Fortunate the child — as was I — growing up knowing all these things and so much more about the natural world we lived in then, and “then” seems a long time ago, which it was.

And I wonder if any youngster today even knows what foxfire is, or that to catch the crawfish you had to have it back up into your hand and you had to know how to make fish bait using just the tail. Do today’s kids know that a four-leaf clover means good luck and would one ever sit in the grass for hours trying to find one? And they surely don’t know what foxfire is. (Do you?)

All little girls knew how many children they would have simply by pulling a plantain leaf and counting the broken stem’s “strings.” If you wanted to go fishing in the morning, you took the hose the night before and soaked a place in the lawn. By morning the big nightcrawlers would be almost waiting for you on the surface.

If you wanted to fish with minnows, you took two long stout branches and carefully nailed a width of burlap (could you even find a piece of honest-to-gosh burlap today?) between them to make a seine. You used nails to sew small pebbles in a fold at the bottom edge to keep it from floating upward and letting your trophy escape.

Of course in the spring, if you were fishing from the top of the bridge for mud-suckers, you didn’t need bait. You had to snag the bottom-feeding fish and if you managed that, the trick was getting it safely up to the bridge without it falling off the line. You had to literally lift it because there was no such thing as a reel — simply a long cane pole.
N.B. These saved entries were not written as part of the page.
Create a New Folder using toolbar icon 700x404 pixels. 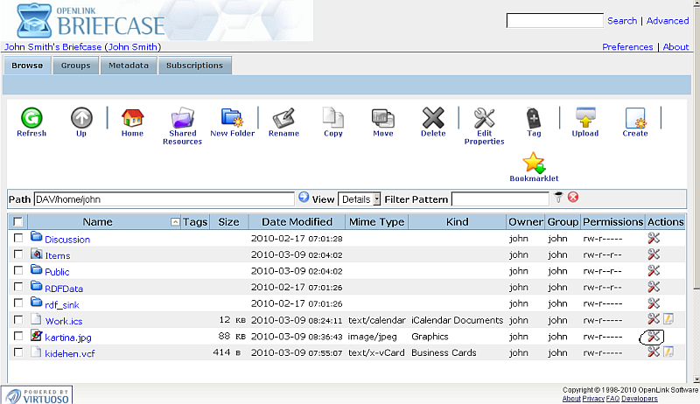pyautogui.click(x=232, y=118)
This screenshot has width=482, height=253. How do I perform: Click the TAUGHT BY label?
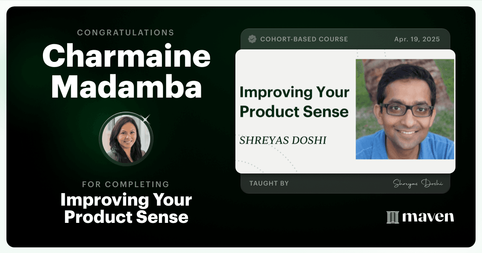(x=269, y=184)
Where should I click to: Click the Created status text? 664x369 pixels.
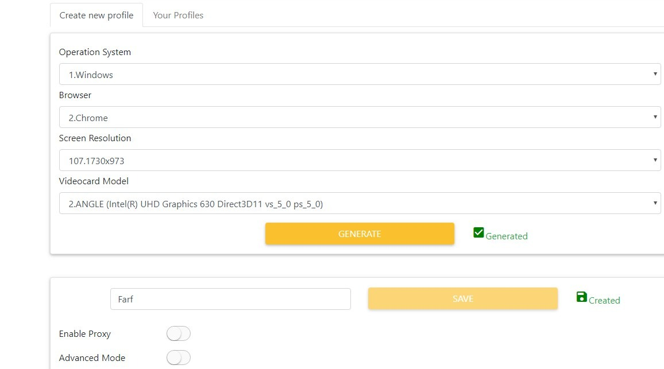pyautogui.click(x=604, y=300)
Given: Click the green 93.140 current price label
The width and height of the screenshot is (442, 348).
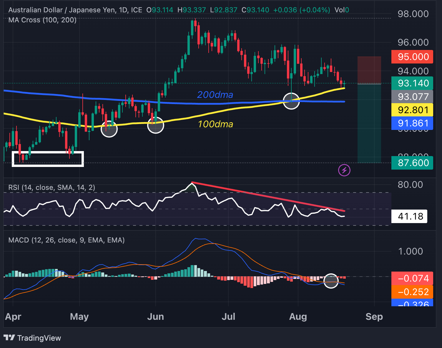Looking at the screenshot, I should tap(412, 83).
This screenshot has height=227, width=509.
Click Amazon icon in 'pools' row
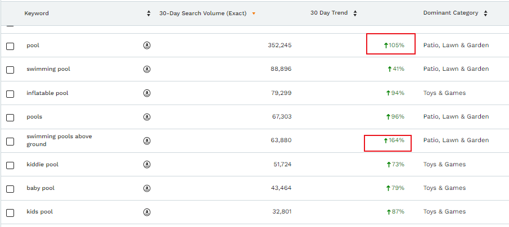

You wanted a pony but had to make one since it was Depression time (what was Depression time, you wanted to know). So you borrowed your dad’s sawhorse, cut out cardboard to make a two-sided horse’s head profile to nail to the front, found a discarded mop to make the tail and for a saddle (bareback was too sharp!) you borrowed one of your mother’s pillows with promises to bring it back when you returned from your gallop.

Fascinated with Indians (you didn’t know they should be called Native Americans) you made bows and arrows from the willow tree down by the creek. A length from the string-holder in the kitchen made the perfect string.

Finding a piece of willow straight enough to be an arrow wasn’t easy but somehow there was just the right one. Learning to shoot was tricky and more than once the inside of your upper arm was scraped raw while you learned.

Along with learning to shoot was learning to walk Indian-fashion, toe to heel, in order to be silent as you went down the trail. If you had to be indoors because of weather — there were “sun-spot summers” in those long ago days before the jet stream and other marvels of weather forecasting — you made a drum from a section of hollow log and stretched your mother’s chamois skin (for window cleaning) for the top, to be anchored down with more string from the string holder. A wooden spoon was perfect for beating on your tom-tom.

I didn’t really mean to get into all this but once I got started I kept thinking about more non-electric ways a yesterday’s child could amuse herself. I’m sure I could remember more if I didn’t have a deadline!

Here are three appropriate quotations I found in the National Wildlife Federation calendar — you’ll notice “going green” is not a “new” notion.

“Look deep into nature and then you will understand everything better.” — Albert Einstein

“We will be known forever by the tracks we leave.” — Native American Proverb

“Those who contemplate the beauty of the earth find reserves of strength that will endure as long as life lasts.” — Rachel Carson.